Page text: Begin
Contact: Perko Tanja

Previous projects

Modelling Risk Perception and Risk Communication in Nuclear Emergency Management: An Interdisciplinary Approach

Risk perception and risk communication are modelled in the context of different nuclear events and communication campaigns; for this purpose an interdisciplinary approach is used, combining several research fields: risk communication, political communication, risk perception, emergency management, radiation protection and opinion formation. The case studies investigated range from communication in the framework of nuclear emergency preparedness, to crisis communication and post-crisis communication of radiological risks.  A new approach based on a prominent model adapted from political communication is introduced for the analysis of risk communication. Predictors of the reception and the acceptance of information are defined. In addition, the dissertation addresses shortcomings in previous research on media reporting about severe and minor nuclear events by developing strict scientific and coding protocols, measurement methods and codebooks. Several practical guidelines stemming from the research are proposed for sound risk communication in nuclear emergency management.

More info:  http://www.m2p.be/publications/1358880649.pdf

Contact: Perko Tanja

Differences in risk perception: General public versus employees at a nuclear installation

In collaboration with the Faculty of Economics & Management, University of Brussels, Belgium, a study was carried out to determine the differences in the perception of risks between employees who are regularly exposed to radiation and lay people. This provides important insights into how information about potential hazards is processed. In the present study we examined the perception of different radiological risks among lay people and employees at a nuclear research centre: nuclear waste, medical X-rays, natural radiation, an accident at a nuclear installation in general, and the Fukushima accident in particular.
Page text: End
Data records: Begin
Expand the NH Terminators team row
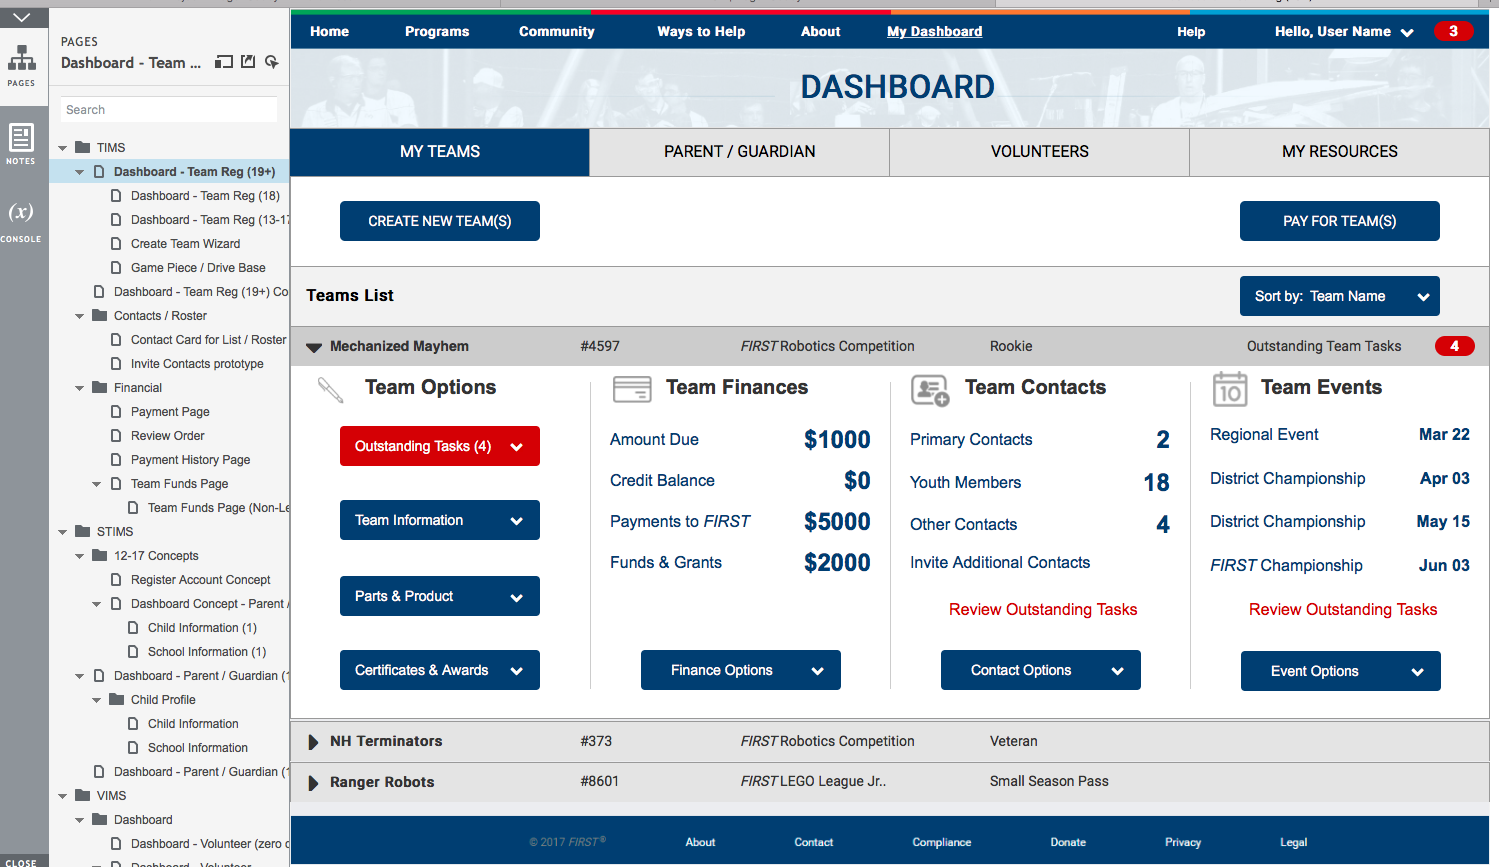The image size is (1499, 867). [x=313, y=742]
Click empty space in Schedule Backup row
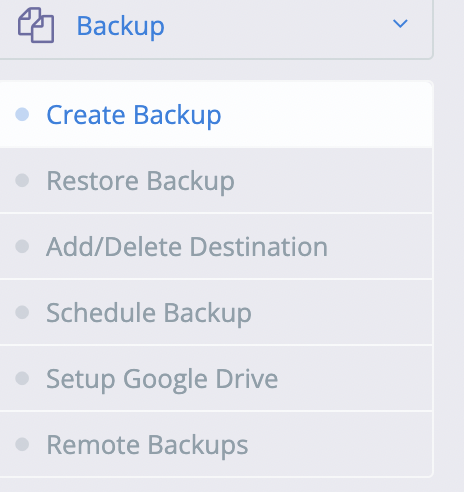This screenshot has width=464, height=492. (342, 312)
Data records: End
Data records: Begin
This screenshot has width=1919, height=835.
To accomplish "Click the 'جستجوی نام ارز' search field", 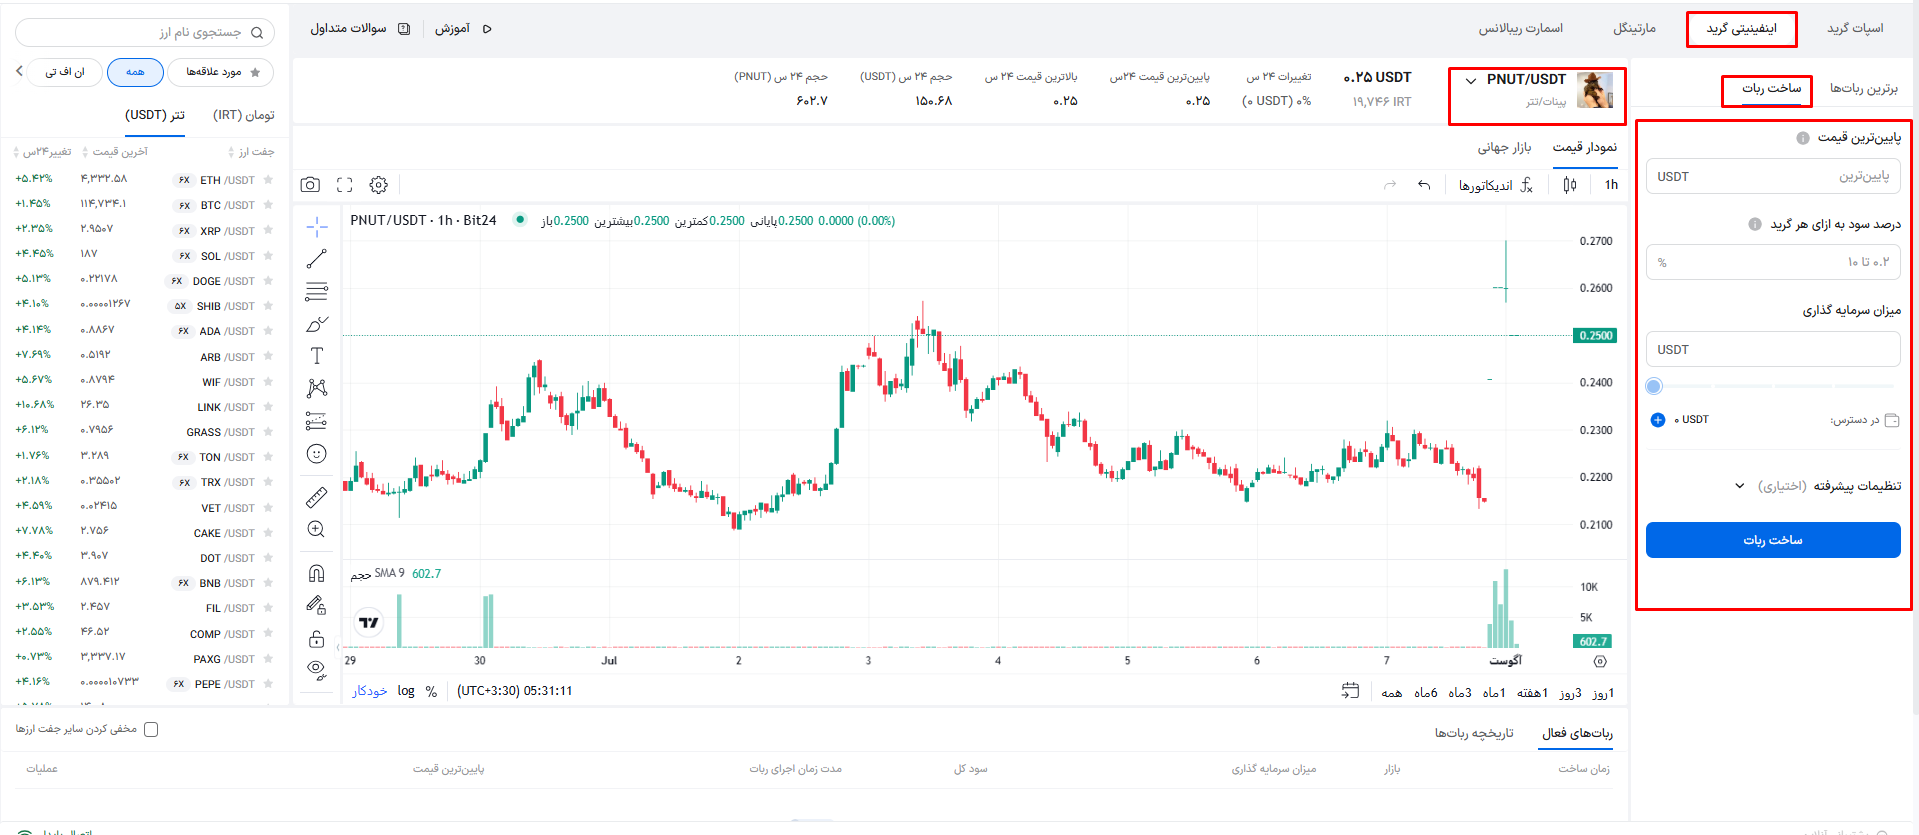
Data records: End
Data records: Begin
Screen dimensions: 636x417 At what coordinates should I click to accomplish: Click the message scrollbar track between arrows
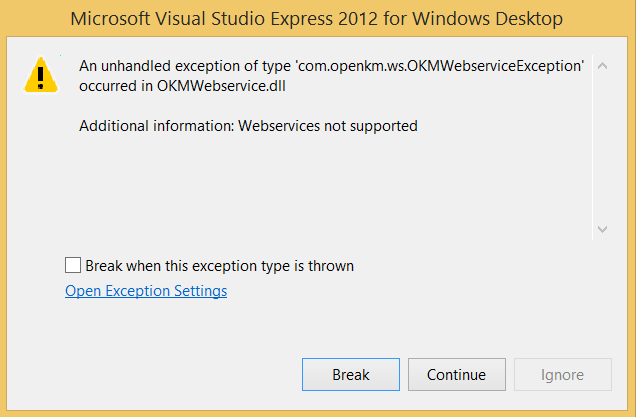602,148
Data records: End
→ **Things to do**
1. According to the risk-perception page, which faculty collaborated on the study comparing nuclear installation employees with lay people?
2. Quote everything in the risk-perception page from "In collaboration with" down to "accident in particular.".
The listing comes from a different source than the risk-perception page.

→ **Solutions for each task**
1. The Faculty of Economics & Management, University of Brussels, Belgium.

2.
In collaboration with the Faculty of Economics & Management, University of Brussels, Belgium, a study was carried out to determine the differences in the perception of risks between employees who are regularly exposed to radiation and lay people. This provides important insights into how information about potential hazards is processed. In the present study we examined the perception of different radiological risks among lay people and employees at a nuclear research centre: nuclear waste, medical X-rays, natural radiation, an accident at a nuclear installation in general, and the Fukushima accident in particular.